→ Selected text:
%%

Subject to adjustment under Section 9, Awards may be made
under the Plan for up to 8,500,000 shares of common stock, $0.01
par value per share, of the Company (the “Common
Stock”). Subject to adjustment under Section 9, up to
8,500,000 shares of Common Stock may be issued upon exercise of
Incentive Stock Options (as hereinafter defined) granted under the
Plan. If any Award granted under this Plan or any stock award
granted under the Company’s Second Amended and Restated 1998
Stock Incentive Plan, 2001 Stock Incentive Plan or 2006 Stock
Incentive Plan (together, the “Existing Plans”) expires
or is terminated, surrendered or canceled without having been fully
exercised, is forfeited in whole or in part, is settled in cash or
otherwise, or results in any Common Stock not being issued, the
unused Common Stock covered by such Award or any award issued under
the Existing Plans shall revert or again be available for the grant
of Awards under the Plan. Notwithstanding any other provision in
this Section 4(a), any shares not issued or delivered as a
result of the net settlement of any outstanding Stock Appreciation
Right, any shares tendered in payment of an Option’s exercise
price (whether by attestation or actual delivery), any shares
tendered or withheld to satisfy a tax withholding on an Award, and
any shares repurchased by the Company using Option proceeds shall
not revert or again be available for the grant of Awards under the
Plan. In the case of Incentive Stock Options (as hereinafter
defined), the foregoing provisions shall be subject to any
limitations under the Code. Shares issued under the Plan may
consist in whole or in part of authorized but unissued shares,
treasury shares or shares purchased on the open market.
(b) Sub-limits . Subject to
adjustment under Section 9, the following sub-limits on the
number of shares subject to Awards shall apply:
(1) Section 162(m)
Per-Participant Limit . The maximum number of shares of Common
Stock with respect to which Awards may be granted to any
Participant under the Plan shall be 1,000,000 per calendar
year. For purposes of the foregoing limit, the combination of an
Option in tandem with an SAR (as each is hereafter defined) shall
be treated as a single Award. The per-Participant limit described
in this Section 4(b)(1) shall be construed and applied
consistently with Section 162(m) of the Code or any successor
provision thereto, and the regulations thereunder (“Section
162(m)”).
(2) Limit on Awards other than
Options and SARS . The maximum number of shares with respect to
which Awards other than Options and SARs may be granted shall be
90% of the total number of shares available for issuance under the
Plan.
(3) Limit on Awards to
Directors . The maximum aggregate number of shares with respect
to which Awards may be granted to directors who are not employees
of the Company at the time of grant shall be 10% of the total
number of shares available for issuance under the Plan.

%%

→ Supplied data:
%%

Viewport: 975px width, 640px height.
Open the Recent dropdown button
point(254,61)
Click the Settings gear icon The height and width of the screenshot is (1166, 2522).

%%

→ List of tasks:
1/ In the stock plan passage, what is the most shares of Common Stock for which Awards may be granted to any one Participant in a calendar year?
2/ Carry the stock plan passage forward from its final sentence.

→ Results:
1/ 1,000,000 shares per calendar year.

2/
(c) Substitute Awards . In
connection with a merger or consolidation of an entity with the
Company or the acquisition by the Company of property or stock of
an entity, the Board may grant Awards in substitution for any
options or other stock or stock-based awards granted by such entity
or an affiliate thereof. Substitute Awards may be granted on such
terms as the Board deems appropriate in the circumstances,
notwithstanding any limitations on Awards contained in the Plan.
Substitute Awards shall not count against the overall share limit
set forth in Section 4(a), except as may be required by reason
of Section 422 and related provisions of the Code.
5. Stock Options
(a) General . The Board may
grant options to purchase Common Stock (each, an
“Option”) and determine the number of shares of Common
Stock to be covered by each Option, the exercise price of each
Option and the conditions and limitations applicable to the
exercise of each Option, including conditions relating to
applicable federal or state securities laws, as it considers
necessary or advisable. An Option that is not intended to be an
Incentive Stock Option (as hereinafter defined) shall be designated
a “Nonstatutory Stock Option”.
(b) Incentive Stock Options .
An Option that the Board intends to be an “incentive stock
option” as defined in Section 422 of the Code (an
“Incentive Stock Option”) shall only be granted to
employees of Akamai, any of Akamai’s present or future parent
or subsidiary corporations as defined in Sections 424(e) or
(f) of the Code, and any other entities the employees of which
are eligible to receive Incentive Stock Options under the Code, and
shall be subject to and shall be construed consistently with the
requirements of Section 422 of the Code. If the Fair Market
Value (as defined below) of shares on the date of grant with
respect to which Incentive Stock Options are exercisable for the
first time by a Participant during any calendar year exceeds
$100,000, the Options for the first $100,000 worth of shares to
become exercisable in that calendar year will be Incentive Stock
Options, and the Options for the shares with a Fair Market Value
(as defined below) in excess of $100,000 that become exercisable in
that calendar year will be Nonstatutory Stock Options. The Company
shall have no liability to a Participant, or any other party, if an
Option (or any part thereof) that is intended to be an Incentive
Stock Option is not an Incentive Stock Option or for any action
taken by the Board, including without limitation the conversion of
an Incentive Stock Option to a Nonstatutory Stock
Option.
(c) Exercise Price . The
Board shall establish the exercise price of each Option and specify
such exercise price in the applicable option agreement; provided
however, that the exercise price shall not be less than 100% of the
Fair Market Value (as defined below) on the date the Option is
granted, provided that if the Board approves the grant of an Option
with an exercise price to be determined on a future date, the
exercise price shall be not less than 100% of the Fair Market Value
on such future date.
(d) No Repricing of Options .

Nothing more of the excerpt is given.